Another gory mafia story from David Cronenberg, this time set not in America's heartland but in the Russian immigrant community of London. Eastern Promises stars Viggo Mortensen as a limo driver and hired muscle for the mob whose life gets very complicated when a young woman is raped and murdered, but not before she leaves behind some crucial evidence that could tie the crime to the mob -- her newborn baby. She also leaves behind a diary, which falls into the hands of a London midwife, played by Naomi Watts. Whereas A History of Violence had a strong forward momentum and a relatively streamlined story, Eastern Promises is sprawling, with more characters to juggle, crosses and double-crosses to keep straight and the kind of attention to detail -- there's a whole Russian mafia 'making' ceremony, for example -- that some will find interesting and others will find tedious. It's a dense, tightly-wound and plotty picture that stops here and there for a bit of blood-curdling violence that will have undoubtedly some audience members on the verge of throwing up.

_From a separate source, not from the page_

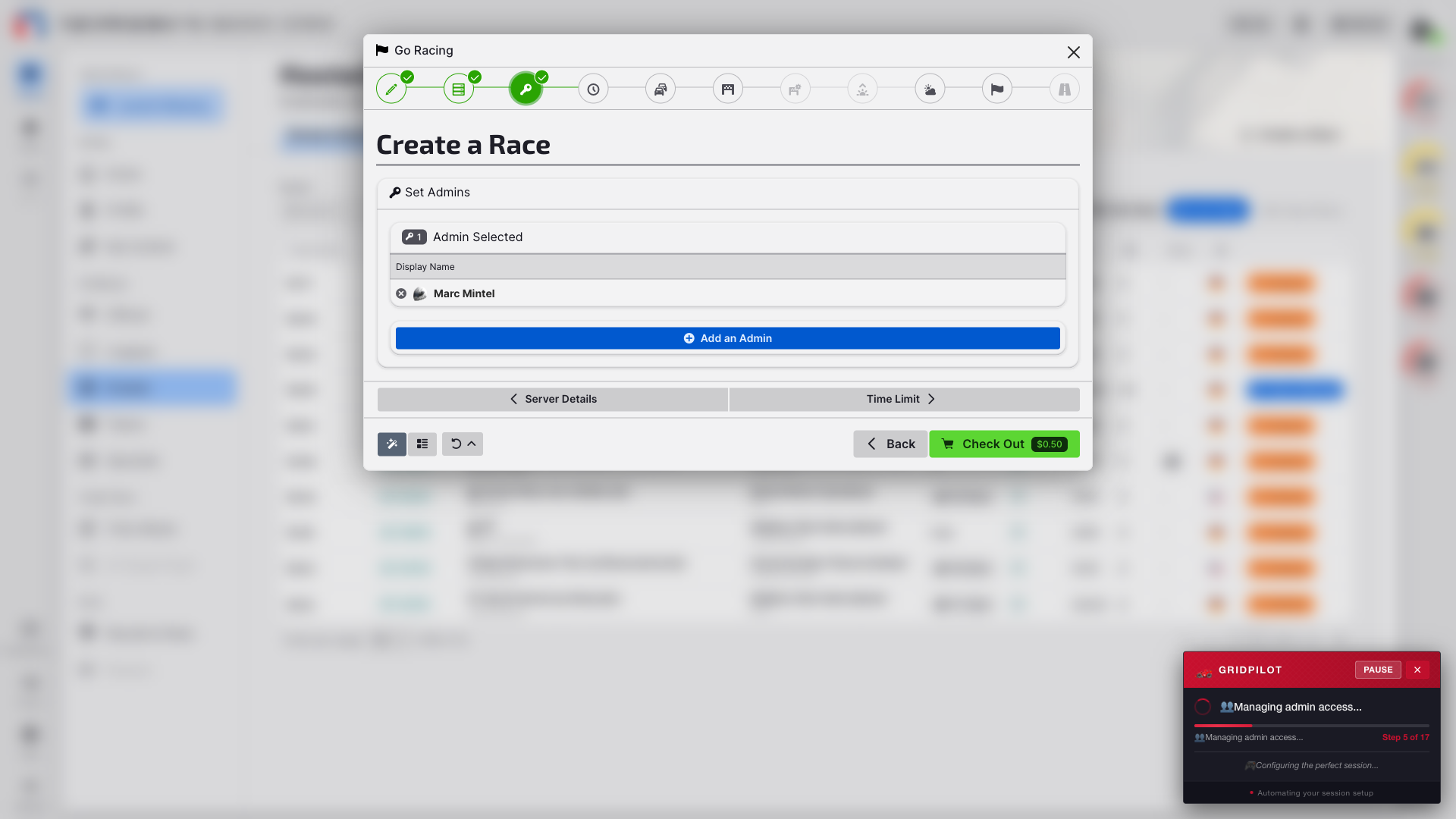Viewport: 1456px width, 819px height.
Task: Close the Go Racing dialog
Action: (x=1073, y=52)
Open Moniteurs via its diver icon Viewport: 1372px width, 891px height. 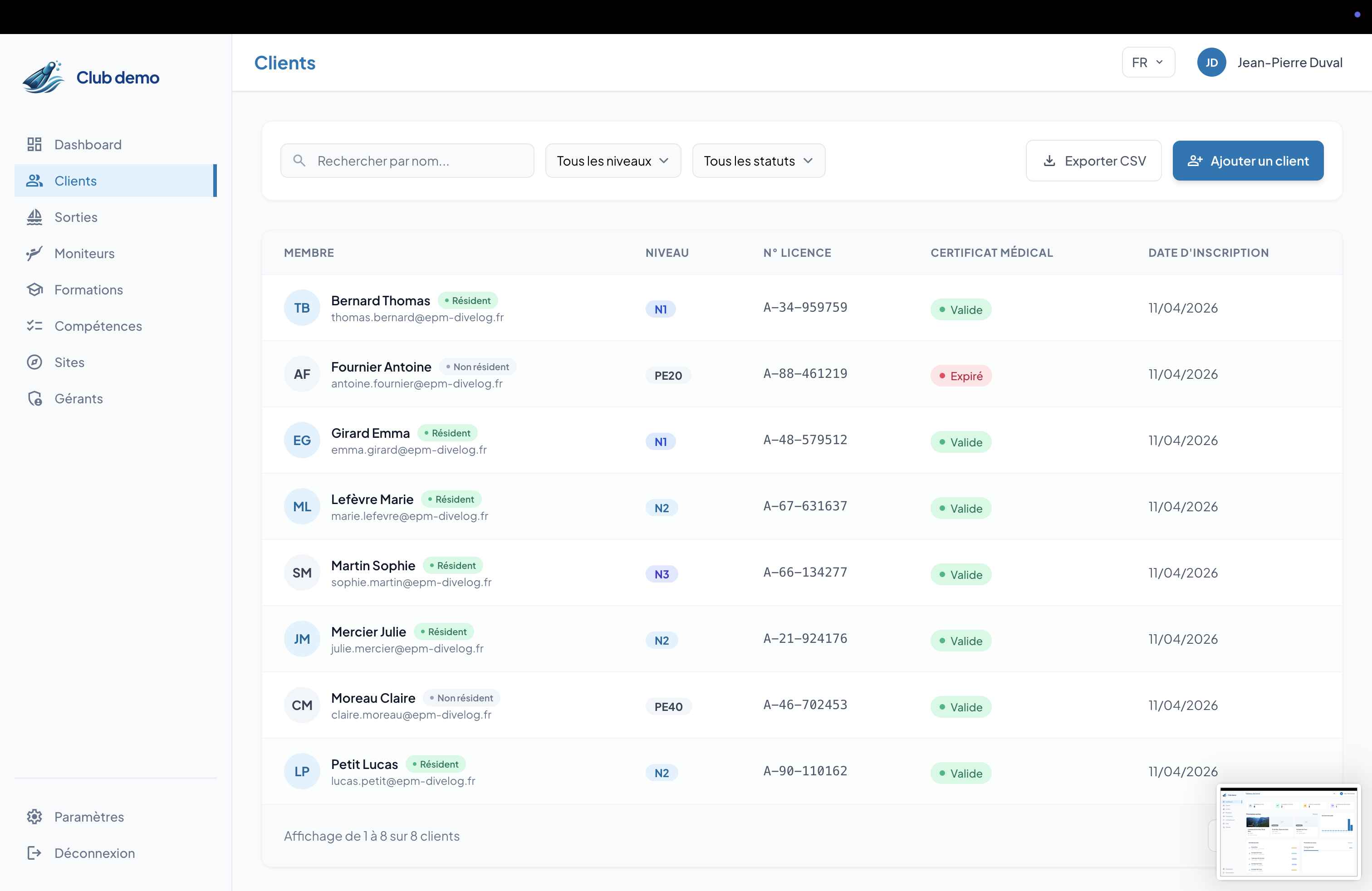[x=34, y=254]

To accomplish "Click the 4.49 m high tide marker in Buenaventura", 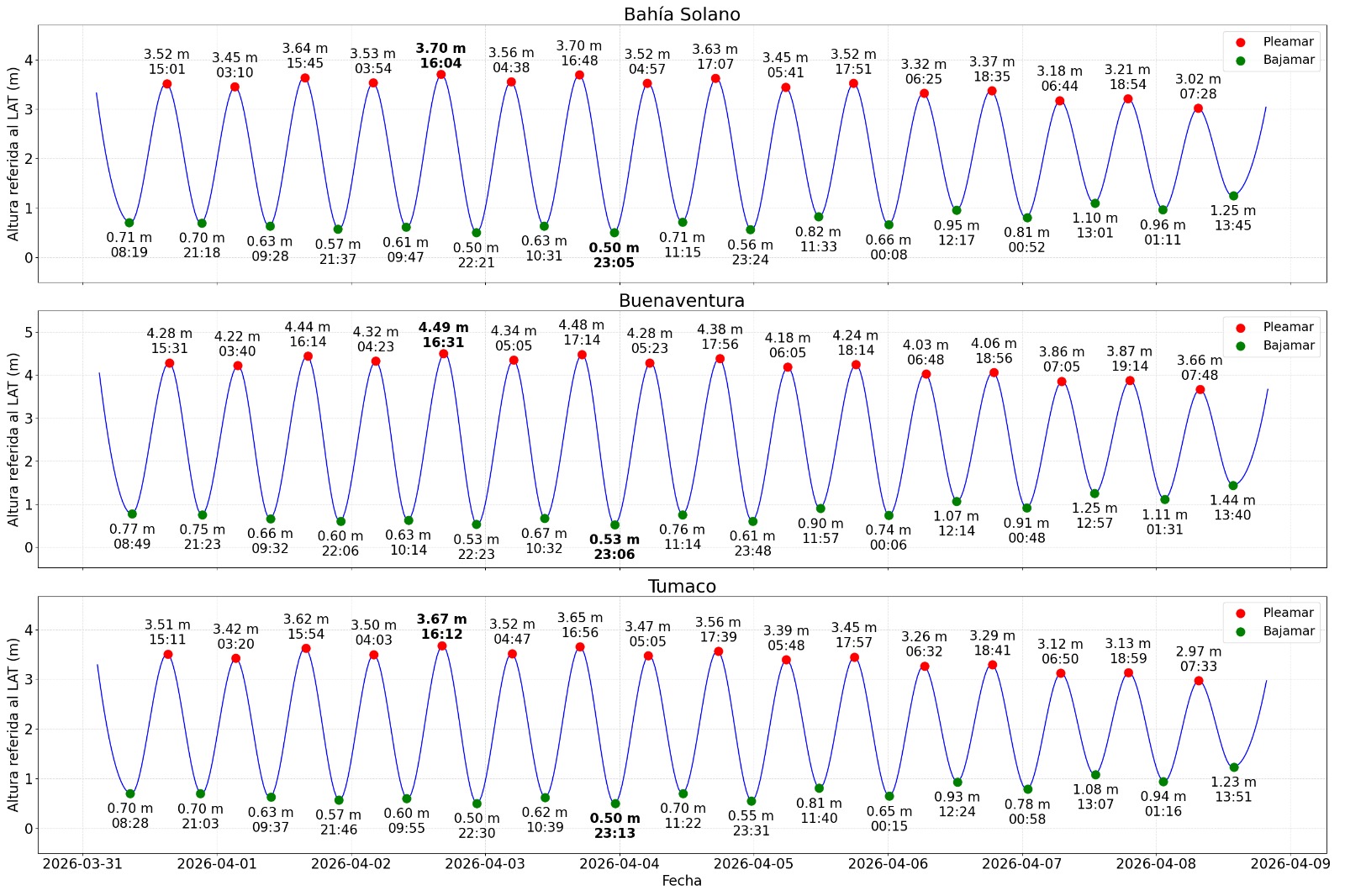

The film's cast does a uniformly fine job, with Viggo Mortensen never letting his accent slip. Even though we know intellectually that he's putting it on, we can still persuade ourselves to buy him as a Russian import from a tougher, more heartless culture where being the least-talkative person in the room is always some kind of sign of good sense. I especially liked his habit of plunking down his cigarettes wherever he finishes them, which says more about his underlying character than a lot of the dialogue he's given. Among the rest of the cast, Vincent Cassel is a standout as Kirill, the boss's son who thinks he can slap around anyone he wants with impunity and expects to inherit his father's empire. Cassel has been turning in good performances for years and doesn't get nearly as much credit as he deserves, but hopefully more roles in high-profile films like this one will fix that. As for Naomi Watts, she has a more or less thankless role as the straight woman reacting to events around her and trying to protect the baby.